The Rationale Behind Our Program
Research in science education tends to take place among different communities of scholars.  A greater percentage of scholars with backgrounds in developmental or educational psychology conduct studies at earlier grades, while a greater percentage of scholars with backgrounds in science disciplines study high school and college students.  Research that looks across age levels suggests the value of close contact between these efforts.  Few scholars, however, are prepared to study science learning from the seeds of scientific inquiry in young children to emerging disciplinary expertise in college and graduate students.  This program will produce such scholars, able to attend to the full spectrum of learning and development from early beginnings of scientific reasoning in childhood through disciplinary expertise as adults.
Building from an established collaboration between the departments of Physics and Curriculum & Instruction, this program also involves the Departments of Chemistry & Biochemistry and Cell Biology & Molecular Genetics.  Five graduate students will be supported for five years.  They will achieve masters-level understanding of their science disciplines, take courses centered in the learning sciences, and participate in research and teaching experiences.
Coursework
	Courses in your science discipline, as needed to achieve a masters degree level of understanding
	Developmental psychology, with an emphasis on historical and current models of cognitive development 
	Models of cognition and learning, covering recent cognitive models and theoretical frameworks drawn from the cognitive and learning sciences 
	Science education research, including major threads of past and current research and discipline-specific treatments of cognitive models of knowledge and reasoning in science
	Mathematics and literacy education research, because these are relevant for science educators, and to promote cross-fertilization with those areas
	Diverse learners, including issues relevant to schools in general as well as issues relevant specifically to the substance of science
	The design of learning environments, including computer-based, and emphasizing connections to models of cognition and learning 
	Quantitative and qualitative research methods, including both clinical and classroom based approaches, as well as rigorous treatment of statistical methods.

Research

During your first two years, while primarily engaged in coursework, you will also participate part-time in an ongoing project of your choice, to explore some of the theoretical and methodological issues discussed in your courses and to inspire possible dissertation projects.  Later, you will formulate your own full-time dissertation research study, which can be (but doesn't have to be) under the umbrella of one of our current projects.  We are well-funded and well-staffed to provide the advising, support, supplies and travel funds needed to help your research succeed.

Teaching

Innovation is needed not just in research but also in teaching. At most colleges and universities, science education researchers regularly offer science teaching- methods courses, science content courses for future (or current) teachers, or both.  Some research suggests, however, that integrating high-quality science instruction with explicit discussion of education theory and teaching methods might have a greater effect on teachers' beliefs and practices.  More research is needed in which science education researchers develop and teach integrated content/methods courses for teachers and study the effects on those teachers. In this program, schedules permitting, you will teach a teaching-methods and/or science content class aimed at teachers, and you will conduct small-scale research in that setting as part of your coursework.  Specifically, you will apprentice as a teaching assistant in an appropriate course for one semester, and then lead the course for one semester.  
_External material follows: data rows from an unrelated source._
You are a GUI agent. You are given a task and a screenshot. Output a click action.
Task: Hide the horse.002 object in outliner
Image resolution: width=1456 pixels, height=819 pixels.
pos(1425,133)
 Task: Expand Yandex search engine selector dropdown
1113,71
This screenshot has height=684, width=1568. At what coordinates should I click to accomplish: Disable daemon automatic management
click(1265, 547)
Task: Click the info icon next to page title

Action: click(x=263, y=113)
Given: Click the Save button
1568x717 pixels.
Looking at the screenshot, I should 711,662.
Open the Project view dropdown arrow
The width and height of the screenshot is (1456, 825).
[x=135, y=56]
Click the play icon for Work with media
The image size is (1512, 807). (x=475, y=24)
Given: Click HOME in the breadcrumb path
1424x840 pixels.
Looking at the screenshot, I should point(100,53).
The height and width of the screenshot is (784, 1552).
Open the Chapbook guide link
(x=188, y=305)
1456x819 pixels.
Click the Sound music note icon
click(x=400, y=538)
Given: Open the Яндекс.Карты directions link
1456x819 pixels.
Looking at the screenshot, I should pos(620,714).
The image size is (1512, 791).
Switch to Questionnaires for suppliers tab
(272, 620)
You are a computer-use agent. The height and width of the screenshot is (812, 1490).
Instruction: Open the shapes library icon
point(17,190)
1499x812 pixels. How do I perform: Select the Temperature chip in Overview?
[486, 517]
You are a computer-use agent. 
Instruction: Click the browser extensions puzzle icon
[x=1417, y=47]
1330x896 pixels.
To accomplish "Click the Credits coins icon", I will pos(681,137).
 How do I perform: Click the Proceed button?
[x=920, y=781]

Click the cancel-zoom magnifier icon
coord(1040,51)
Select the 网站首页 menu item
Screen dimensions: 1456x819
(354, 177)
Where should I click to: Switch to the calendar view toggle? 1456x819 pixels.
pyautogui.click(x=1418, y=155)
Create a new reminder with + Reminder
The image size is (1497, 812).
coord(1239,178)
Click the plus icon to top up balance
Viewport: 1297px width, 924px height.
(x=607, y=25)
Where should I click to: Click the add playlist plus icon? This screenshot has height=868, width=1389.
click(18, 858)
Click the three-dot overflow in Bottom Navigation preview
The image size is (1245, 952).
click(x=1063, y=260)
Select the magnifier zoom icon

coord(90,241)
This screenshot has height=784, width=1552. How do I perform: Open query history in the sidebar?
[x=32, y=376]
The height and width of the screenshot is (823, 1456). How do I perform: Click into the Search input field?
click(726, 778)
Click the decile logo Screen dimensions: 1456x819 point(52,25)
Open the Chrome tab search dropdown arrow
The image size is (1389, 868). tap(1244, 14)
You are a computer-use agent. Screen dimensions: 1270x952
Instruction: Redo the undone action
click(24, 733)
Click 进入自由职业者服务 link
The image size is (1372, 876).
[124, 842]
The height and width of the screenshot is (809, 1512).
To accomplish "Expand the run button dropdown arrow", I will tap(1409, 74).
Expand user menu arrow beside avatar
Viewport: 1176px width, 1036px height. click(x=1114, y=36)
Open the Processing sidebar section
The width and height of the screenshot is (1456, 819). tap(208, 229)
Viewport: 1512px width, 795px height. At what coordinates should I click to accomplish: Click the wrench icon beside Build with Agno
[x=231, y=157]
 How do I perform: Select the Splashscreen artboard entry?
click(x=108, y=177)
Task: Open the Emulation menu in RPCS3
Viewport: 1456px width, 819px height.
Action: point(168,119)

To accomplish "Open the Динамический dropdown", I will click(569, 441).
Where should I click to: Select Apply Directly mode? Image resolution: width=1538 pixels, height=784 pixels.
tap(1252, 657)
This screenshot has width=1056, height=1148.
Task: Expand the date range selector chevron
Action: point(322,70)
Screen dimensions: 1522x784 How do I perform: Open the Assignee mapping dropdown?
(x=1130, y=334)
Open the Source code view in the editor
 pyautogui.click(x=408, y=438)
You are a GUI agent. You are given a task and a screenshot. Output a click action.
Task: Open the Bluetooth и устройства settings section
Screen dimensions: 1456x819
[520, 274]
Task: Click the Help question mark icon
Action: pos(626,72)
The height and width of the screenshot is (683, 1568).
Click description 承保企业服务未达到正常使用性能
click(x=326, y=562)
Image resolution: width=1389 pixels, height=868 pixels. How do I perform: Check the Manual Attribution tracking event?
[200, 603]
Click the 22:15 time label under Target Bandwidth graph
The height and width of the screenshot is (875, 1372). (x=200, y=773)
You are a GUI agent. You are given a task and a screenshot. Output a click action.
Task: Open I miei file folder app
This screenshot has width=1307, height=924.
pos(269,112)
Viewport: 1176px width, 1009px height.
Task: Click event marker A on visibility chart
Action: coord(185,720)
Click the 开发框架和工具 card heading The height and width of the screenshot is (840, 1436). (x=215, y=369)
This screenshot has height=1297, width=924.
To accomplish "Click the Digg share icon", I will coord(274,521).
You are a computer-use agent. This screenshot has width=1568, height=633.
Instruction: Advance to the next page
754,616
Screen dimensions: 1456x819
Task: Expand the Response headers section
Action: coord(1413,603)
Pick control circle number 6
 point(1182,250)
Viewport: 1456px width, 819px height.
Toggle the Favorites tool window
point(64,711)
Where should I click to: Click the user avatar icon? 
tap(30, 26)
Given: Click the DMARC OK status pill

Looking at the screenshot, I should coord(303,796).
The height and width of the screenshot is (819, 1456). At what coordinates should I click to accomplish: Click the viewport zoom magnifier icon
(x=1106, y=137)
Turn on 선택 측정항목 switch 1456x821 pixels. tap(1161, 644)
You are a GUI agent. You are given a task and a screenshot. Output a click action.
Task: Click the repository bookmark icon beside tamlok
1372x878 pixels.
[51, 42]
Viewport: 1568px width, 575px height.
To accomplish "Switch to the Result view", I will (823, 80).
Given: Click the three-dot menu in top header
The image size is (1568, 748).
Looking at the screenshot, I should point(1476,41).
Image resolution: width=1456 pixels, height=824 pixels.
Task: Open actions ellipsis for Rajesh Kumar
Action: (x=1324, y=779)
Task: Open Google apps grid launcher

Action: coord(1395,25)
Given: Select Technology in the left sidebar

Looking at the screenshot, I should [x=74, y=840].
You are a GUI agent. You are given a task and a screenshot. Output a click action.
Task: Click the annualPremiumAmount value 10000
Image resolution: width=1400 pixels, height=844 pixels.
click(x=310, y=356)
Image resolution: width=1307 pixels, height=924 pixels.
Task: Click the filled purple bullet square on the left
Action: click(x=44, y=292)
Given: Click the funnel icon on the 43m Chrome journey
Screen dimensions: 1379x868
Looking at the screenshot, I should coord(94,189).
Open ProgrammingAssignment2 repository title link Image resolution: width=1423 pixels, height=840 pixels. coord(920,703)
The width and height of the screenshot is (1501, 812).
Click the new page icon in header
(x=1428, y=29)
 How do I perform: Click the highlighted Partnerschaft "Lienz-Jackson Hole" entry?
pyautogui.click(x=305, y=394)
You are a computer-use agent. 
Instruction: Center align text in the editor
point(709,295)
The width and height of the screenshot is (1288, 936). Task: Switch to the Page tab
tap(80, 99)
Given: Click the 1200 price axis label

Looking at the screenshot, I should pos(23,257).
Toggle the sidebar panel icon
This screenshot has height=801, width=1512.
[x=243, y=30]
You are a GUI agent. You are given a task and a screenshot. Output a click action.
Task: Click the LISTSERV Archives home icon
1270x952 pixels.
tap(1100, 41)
Teaching innovative content and methods courses gives you the opportunity to pay close attention to students' conceptions, reasoning, and approaches to learning in an authentic classroom environment.  The faculty and graduate students in our research group have consistently found that these kinds of classroom experiences improve research skills, inspire research questions, keep research relevant to instruction, and highlight realistic instructional implications of research.